Actually, it's been a little over a month. That's because every time I sat down to post, I ended up going into such a Woe-is-me rant that I shut it down again. Nobody wants to read weeks of me just moaning and whining about how sorry for myself I'm feeling.
Anyway, here, in no particular order, are the events that kept me from posting anything worth reading until now:
My uncle A died. It was expected; he'd been very ill for a long time, and I think everyone heaved a sigh of relief that he's no longer sick and in pain. But at the same time, it was very sad - he was the "baby" of my Mom's family (and I think kind of her favourite sibling; they were close), and even those of us who weren't as close to him as we would have liked were sorry to have him leave us. He was only a few years older than Big Guy; my cousins are closer in age to my daughters than to me, and both have little ones themselves.

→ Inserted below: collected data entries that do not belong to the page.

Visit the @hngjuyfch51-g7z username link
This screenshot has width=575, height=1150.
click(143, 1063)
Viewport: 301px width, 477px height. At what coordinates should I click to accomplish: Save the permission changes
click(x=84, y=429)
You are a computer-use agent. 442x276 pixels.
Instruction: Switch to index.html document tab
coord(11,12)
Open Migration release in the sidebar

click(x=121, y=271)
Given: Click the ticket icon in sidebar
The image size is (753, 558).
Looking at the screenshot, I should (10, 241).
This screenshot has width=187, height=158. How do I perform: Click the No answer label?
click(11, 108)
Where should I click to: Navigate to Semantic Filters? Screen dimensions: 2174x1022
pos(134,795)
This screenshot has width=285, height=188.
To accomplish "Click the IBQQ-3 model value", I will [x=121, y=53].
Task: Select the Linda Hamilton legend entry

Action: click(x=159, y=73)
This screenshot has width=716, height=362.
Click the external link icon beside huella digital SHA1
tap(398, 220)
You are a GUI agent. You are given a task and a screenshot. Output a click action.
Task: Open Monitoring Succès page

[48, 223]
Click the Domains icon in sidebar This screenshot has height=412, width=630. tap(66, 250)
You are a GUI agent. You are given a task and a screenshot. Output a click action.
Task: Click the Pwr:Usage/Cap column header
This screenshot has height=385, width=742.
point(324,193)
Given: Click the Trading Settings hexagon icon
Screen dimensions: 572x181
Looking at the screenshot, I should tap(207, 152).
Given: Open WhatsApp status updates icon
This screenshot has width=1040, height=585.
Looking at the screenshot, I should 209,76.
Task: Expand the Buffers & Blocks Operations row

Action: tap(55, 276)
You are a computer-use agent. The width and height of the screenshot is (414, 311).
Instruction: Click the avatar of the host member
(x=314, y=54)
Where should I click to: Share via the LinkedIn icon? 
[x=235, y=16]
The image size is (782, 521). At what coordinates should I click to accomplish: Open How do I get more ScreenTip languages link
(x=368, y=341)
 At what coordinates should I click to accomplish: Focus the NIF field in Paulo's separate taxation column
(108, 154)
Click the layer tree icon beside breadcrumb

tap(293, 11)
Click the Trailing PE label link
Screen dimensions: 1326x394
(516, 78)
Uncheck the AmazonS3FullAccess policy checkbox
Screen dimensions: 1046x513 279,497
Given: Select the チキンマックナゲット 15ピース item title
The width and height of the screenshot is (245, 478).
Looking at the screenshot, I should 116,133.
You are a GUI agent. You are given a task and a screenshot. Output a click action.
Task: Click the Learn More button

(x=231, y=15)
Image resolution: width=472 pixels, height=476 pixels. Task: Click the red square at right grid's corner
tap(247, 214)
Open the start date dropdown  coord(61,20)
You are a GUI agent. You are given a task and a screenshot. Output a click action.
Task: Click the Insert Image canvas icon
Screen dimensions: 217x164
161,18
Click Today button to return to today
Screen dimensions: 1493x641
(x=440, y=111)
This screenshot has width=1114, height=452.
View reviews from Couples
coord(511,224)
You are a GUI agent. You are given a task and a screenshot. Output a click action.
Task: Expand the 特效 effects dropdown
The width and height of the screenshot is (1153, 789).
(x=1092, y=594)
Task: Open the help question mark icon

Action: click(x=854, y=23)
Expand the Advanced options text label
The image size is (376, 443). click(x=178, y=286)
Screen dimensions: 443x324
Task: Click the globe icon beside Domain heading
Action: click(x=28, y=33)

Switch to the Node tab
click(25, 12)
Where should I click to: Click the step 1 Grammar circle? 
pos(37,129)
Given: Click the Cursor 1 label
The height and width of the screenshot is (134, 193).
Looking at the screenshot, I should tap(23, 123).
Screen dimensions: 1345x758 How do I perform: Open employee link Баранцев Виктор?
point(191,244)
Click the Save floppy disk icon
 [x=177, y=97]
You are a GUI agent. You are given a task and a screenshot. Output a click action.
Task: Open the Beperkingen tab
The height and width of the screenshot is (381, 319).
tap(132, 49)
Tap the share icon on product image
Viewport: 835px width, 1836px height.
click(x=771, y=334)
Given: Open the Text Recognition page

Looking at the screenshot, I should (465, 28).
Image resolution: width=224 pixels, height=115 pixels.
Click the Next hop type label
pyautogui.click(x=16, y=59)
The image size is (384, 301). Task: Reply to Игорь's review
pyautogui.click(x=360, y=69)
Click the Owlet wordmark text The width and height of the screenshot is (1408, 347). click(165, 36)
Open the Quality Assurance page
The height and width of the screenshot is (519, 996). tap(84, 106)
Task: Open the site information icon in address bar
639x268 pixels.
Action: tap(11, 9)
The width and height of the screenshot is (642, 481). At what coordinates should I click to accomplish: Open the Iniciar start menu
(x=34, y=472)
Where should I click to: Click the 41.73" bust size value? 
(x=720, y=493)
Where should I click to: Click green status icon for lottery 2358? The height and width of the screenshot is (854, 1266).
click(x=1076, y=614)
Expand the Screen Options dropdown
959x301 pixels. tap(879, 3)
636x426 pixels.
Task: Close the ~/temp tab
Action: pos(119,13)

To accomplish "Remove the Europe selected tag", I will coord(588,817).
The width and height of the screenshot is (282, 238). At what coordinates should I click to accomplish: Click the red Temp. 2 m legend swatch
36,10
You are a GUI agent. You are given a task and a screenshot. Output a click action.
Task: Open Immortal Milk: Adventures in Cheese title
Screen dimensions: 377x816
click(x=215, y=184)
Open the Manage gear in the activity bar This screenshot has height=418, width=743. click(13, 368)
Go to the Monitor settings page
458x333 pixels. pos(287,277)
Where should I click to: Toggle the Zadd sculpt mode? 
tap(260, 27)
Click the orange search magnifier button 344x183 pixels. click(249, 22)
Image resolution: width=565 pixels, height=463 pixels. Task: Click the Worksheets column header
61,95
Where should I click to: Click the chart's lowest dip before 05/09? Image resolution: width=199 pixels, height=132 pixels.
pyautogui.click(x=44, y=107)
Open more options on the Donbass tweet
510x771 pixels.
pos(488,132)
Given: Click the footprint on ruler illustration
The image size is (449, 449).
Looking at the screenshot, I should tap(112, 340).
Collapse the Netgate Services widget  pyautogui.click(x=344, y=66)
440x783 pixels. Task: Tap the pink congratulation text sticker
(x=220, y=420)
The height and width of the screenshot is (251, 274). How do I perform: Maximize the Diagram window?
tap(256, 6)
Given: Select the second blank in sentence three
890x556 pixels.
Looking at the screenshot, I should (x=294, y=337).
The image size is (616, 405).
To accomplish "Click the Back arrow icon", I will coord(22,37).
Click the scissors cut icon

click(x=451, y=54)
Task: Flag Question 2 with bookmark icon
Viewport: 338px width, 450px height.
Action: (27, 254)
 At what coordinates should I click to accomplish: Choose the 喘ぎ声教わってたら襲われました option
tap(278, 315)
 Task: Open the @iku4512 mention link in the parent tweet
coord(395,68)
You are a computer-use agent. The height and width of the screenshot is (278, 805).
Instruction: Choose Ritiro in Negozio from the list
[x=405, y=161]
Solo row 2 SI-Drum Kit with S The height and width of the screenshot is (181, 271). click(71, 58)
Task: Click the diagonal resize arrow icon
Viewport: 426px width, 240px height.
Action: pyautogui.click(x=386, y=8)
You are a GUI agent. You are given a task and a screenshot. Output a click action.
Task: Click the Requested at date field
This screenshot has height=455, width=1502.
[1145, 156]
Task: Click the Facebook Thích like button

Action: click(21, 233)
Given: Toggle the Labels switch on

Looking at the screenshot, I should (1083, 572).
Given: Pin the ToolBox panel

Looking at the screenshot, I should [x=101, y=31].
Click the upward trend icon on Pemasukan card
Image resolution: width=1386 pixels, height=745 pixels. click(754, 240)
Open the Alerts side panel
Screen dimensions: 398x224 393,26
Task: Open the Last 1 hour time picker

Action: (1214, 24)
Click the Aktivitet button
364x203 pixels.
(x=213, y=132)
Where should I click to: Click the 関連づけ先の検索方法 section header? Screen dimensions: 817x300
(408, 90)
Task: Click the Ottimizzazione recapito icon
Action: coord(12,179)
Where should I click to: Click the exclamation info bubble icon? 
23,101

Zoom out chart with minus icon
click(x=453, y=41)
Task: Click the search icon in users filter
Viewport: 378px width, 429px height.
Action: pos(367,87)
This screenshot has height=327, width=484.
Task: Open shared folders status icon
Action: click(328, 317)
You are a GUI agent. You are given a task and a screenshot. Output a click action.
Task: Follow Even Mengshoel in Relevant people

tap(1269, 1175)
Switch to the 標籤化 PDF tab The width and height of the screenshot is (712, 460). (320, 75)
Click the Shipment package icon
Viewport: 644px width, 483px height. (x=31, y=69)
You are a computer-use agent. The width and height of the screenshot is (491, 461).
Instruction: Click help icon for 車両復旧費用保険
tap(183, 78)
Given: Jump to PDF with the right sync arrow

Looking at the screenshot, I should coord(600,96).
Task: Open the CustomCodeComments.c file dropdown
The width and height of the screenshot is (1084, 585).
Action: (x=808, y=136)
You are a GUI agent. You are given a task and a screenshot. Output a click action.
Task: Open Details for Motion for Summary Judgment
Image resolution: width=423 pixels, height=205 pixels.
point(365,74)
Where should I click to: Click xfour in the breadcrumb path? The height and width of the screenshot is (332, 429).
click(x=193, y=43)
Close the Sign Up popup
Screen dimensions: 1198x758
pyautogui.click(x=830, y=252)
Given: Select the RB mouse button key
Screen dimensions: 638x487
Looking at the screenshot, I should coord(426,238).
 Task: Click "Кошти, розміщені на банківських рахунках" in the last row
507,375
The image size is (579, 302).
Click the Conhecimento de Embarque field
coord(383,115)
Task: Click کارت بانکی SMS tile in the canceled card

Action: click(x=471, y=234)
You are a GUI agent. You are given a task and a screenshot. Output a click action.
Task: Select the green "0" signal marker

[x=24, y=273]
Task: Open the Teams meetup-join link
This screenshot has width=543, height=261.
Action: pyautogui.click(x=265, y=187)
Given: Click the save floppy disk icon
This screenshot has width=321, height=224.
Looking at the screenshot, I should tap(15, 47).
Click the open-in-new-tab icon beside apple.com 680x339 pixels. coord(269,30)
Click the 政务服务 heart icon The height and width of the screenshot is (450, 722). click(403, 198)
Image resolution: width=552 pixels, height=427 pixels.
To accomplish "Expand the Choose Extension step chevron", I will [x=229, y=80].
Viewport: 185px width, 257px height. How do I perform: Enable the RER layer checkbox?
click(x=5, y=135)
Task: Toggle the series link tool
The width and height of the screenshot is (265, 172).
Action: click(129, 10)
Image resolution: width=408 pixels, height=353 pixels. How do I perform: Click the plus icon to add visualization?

It just doesn't seem right that they won't grow up knowing their wonderful, funny, loving, kind, wise grandfather.
I somehow managed to dislocate two fingers in my sleep. How the heck does that happen? And in doing so, I also tore the cartilage, and tore the skin on one knuckle just enough for infection to get into the joints. So I ended up with a honkin' big awkward splint, and two weeks' worth of antibiotics. Now, antibiotics and IBS are definitely not a good combination ... I'll spare you the details, but believe me, it got ugly.
Halfway through my round of antibiotics, Big Guy got an abcessed molar and ended up on penicillin himself. It's true what they say about the effect of penicillin on the digestive tract ... and we have one, count 'em, one bathroom. Let's just say there were a few exchanges of less-than-polite language and leave it at that.
When I went to start doing my holiday cards, I discovered that I'd completely forgotten to clean my favourite fountain pen after the last time I used it. I had to soak it in water for four days to loosen up the dried ink enough to take the pen apart and clean it properly before I could reload and use it. Every time I drained the water, shook the pen, and put it in fresh water I felt like an idiot.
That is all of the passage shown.